Item 15. If they performed quantitative synthesis did the review authors carry out an adequate investigation of publication bias (small study bias) and discuss its likely impact on the results of the review? [1] (ratings: YES, NO, NO META-ANALYSIS CONDUCTED)

Publication bias can affect the outcomes of a meta-analysis and thus needs to be addressed in SRs along other biases in primary study selection or methods. There are five challenges with this item. First, it is unclear what investigation of publication bias can be considered adequate and what reasons for not performing the analysis (e.g., due to a small number of studies) are acceptable for the YES rating. Second, the requirement for the YES rating consists of two criteria: (1) that a publication bias test is performed and (2) that the result of such a test is discussed. However, it is unclear to what extent the results of a publication bias test should be discussed. Interestingly, this item also does not require that the publication bias test is (appropriately) reported in SRs. In fact, SR readers are unable to verify the interpretation of any potential publication bias if the results of a publication bias test are not reported in text or on a standard figure, such as a funnel plot. Third, publication bias cannot always be captured graphically or statistically in a meaningful way when less than 10 studies are included in a meta-analysis (e.g., Cochrane Handbook, Version 6.3, Chap. 13, Sect. 13.3.5.4 [17]). Interestingly, the AMSTAR 2 guidance document [1] highlights the importance of the context and setting of a SR (e.g., industry-sponsored SRs) as well as a deep and intensive literature search that includes, for example, the search for gray literature (see also item 4). Thus, in a methodological study, this item was pragmatically rated YES if the search strategy considered gray literature [14]. Fourth, the rating NO META-ANALYSIS CONDUCTED implies that publication bias is relevant only for SRs with meta-analysis. However, publication bias should be discussed as a potential source of bias in all SRs, albeit the extent of such discussion is not defined in this item. For example, one sentence in the limitations section may not be sufficient to address the publication bias in SR. Fifth, it is unclear if publication bias should be assessed and discussed for (1) each outcome in a meta-analysis separately and (2) for all studies in a meta-analysis irrespective of study types (RCTs and NRSI).

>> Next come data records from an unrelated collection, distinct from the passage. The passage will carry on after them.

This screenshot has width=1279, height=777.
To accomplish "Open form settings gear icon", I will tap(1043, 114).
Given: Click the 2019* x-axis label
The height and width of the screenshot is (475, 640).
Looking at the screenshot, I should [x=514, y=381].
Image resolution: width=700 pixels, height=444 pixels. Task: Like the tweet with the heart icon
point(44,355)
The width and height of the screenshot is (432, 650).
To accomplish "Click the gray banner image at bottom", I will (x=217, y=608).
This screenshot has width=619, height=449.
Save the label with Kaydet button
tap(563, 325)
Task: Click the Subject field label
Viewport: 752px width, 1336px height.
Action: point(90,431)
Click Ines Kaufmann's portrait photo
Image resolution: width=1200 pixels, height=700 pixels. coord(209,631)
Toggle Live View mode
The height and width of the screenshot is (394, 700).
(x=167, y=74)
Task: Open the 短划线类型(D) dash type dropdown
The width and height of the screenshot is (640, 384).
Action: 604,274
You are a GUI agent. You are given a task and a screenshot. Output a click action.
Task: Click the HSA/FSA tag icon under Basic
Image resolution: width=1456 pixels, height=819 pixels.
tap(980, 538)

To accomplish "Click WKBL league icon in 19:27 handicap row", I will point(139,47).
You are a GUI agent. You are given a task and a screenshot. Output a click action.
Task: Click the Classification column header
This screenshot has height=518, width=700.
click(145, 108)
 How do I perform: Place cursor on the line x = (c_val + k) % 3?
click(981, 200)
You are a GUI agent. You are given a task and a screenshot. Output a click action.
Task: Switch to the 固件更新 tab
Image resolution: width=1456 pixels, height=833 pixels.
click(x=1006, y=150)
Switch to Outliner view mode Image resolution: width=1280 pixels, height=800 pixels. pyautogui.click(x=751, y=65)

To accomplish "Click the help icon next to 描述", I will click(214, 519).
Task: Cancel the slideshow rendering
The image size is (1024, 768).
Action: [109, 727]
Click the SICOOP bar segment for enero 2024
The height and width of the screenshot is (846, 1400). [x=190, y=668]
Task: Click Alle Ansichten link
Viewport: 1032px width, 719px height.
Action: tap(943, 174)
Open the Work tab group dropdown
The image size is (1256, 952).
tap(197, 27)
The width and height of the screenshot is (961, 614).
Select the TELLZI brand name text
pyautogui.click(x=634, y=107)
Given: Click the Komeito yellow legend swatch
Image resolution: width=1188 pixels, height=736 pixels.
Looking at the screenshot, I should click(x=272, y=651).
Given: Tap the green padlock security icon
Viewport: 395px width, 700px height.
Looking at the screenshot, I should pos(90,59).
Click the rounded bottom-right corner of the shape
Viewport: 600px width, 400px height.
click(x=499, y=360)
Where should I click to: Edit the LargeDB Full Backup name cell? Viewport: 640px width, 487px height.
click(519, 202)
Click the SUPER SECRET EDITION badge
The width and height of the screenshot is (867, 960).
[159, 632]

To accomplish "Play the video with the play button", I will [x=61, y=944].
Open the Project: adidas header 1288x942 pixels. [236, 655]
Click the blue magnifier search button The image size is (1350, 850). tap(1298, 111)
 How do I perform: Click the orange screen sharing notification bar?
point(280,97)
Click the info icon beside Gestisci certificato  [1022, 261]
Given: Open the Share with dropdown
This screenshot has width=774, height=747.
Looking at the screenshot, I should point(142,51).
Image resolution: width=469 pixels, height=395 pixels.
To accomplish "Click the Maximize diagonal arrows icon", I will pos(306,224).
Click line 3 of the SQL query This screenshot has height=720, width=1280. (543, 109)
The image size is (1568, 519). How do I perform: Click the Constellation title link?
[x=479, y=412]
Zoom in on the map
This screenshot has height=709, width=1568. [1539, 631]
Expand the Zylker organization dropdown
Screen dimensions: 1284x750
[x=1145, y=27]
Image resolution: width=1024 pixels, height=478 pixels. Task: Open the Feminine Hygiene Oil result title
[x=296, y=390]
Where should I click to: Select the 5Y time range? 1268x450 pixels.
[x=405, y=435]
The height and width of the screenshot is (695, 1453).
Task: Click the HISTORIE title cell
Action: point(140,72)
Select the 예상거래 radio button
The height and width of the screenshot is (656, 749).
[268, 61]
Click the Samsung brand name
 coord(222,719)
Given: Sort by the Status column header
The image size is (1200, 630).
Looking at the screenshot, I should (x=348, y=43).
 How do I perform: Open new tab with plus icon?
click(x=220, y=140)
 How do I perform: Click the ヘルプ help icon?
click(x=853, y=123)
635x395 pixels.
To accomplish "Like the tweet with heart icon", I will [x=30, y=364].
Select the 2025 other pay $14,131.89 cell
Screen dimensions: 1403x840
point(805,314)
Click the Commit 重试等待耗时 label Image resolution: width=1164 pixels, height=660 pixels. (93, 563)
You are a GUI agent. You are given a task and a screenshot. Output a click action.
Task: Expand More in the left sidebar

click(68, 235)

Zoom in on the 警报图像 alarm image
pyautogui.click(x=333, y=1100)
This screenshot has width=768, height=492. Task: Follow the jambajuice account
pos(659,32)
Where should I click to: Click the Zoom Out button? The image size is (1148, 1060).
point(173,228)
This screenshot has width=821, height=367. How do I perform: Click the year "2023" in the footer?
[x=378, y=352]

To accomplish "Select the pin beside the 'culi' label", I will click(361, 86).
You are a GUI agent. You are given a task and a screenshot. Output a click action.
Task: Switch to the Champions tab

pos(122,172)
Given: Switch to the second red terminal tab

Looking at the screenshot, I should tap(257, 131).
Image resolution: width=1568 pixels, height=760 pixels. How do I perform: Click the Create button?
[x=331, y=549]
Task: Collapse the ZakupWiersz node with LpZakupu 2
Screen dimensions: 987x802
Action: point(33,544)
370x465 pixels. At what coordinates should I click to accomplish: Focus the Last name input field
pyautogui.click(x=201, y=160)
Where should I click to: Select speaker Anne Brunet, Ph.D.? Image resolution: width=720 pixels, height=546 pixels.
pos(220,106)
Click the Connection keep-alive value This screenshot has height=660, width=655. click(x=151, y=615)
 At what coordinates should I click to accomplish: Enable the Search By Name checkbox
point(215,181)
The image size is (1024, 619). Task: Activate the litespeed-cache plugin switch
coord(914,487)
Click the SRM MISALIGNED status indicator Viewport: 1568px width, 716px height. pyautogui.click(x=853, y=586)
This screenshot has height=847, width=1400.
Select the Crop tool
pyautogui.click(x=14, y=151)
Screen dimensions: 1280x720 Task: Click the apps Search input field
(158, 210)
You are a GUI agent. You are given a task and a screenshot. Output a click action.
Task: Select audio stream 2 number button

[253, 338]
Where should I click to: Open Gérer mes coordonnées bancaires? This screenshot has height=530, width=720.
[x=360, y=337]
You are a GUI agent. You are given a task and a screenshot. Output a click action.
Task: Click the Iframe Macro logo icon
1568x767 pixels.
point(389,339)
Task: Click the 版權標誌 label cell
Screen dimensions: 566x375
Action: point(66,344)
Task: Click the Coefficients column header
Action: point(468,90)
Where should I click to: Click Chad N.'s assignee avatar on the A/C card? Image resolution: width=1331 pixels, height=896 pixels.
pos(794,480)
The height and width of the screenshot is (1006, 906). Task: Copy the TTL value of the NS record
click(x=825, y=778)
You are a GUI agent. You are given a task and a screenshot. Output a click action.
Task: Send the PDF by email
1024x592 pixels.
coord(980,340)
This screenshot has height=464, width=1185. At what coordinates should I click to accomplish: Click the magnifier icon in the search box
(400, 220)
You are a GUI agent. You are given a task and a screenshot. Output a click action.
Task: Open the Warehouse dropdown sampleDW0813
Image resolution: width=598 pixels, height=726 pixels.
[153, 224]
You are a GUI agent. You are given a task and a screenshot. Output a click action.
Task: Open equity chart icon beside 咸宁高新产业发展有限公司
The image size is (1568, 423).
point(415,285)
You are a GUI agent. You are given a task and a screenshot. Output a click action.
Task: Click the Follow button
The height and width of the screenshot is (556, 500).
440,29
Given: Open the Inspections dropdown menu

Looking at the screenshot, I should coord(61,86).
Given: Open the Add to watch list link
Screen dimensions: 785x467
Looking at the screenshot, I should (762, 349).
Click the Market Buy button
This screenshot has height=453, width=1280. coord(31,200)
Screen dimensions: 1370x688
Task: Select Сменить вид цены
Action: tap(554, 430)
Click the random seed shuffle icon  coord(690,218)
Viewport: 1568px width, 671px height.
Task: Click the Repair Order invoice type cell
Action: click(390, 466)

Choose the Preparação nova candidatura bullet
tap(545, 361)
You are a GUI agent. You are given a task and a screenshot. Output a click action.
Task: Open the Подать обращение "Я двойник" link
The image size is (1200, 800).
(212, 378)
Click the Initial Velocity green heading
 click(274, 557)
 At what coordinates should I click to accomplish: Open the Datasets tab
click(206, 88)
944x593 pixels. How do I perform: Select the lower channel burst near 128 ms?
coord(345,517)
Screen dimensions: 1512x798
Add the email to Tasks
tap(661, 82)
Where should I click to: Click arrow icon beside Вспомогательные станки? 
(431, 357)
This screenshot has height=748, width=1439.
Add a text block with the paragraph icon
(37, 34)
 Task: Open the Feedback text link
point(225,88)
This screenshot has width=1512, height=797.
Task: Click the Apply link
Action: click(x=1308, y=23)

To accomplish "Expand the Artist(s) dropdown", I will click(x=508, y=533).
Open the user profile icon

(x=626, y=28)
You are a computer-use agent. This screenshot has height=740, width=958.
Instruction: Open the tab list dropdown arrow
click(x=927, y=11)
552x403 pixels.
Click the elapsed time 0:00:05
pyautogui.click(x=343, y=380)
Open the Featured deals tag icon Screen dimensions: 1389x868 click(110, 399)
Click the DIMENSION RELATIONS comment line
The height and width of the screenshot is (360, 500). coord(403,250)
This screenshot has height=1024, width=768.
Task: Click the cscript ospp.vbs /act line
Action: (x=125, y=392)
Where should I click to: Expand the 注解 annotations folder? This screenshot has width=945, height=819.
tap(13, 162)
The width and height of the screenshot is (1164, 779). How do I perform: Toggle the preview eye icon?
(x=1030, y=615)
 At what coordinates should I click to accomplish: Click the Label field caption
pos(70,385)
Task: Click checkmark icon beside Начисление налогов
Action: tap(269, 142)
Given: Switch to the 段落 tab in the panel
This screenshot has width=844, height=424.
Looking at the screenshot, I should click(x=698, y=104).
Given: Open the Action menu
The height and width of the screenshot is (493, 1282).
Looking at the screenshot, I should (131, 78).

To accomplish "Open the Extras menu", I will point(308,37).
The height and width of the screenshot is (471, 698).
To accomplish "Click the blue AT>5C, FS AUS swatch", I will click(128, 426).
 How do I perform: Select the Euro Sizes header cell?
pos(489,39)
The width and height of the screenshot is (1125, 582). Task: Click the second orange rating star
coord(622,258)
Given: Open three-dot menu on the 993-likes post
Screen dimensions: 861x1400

Item 16. Did the review authors report any potential sources of conflict of interest, including any funding they received for conducting the review? [1] (ratings: YES, NO)

The challenge with item 16 is that it is not clear what sources of conflict of interest should be considered in SRs. While financial interests need to be disclosed in academic journals, there are also intellectual or institutional conflicts of interest that may apply to all or individual SR authors. Furthermore, it is unclear what constitutes an acceptable management of any potential conflicts. One suggestion could be that SR authors with potential conflicts of interest are not involved in some aspects of SR production (e.g., the risk of bias assessment of own studies included in SRs or overviews of SRs) and that they explicitly state any methods implemented to reduce the risk of any author biases [19, 20].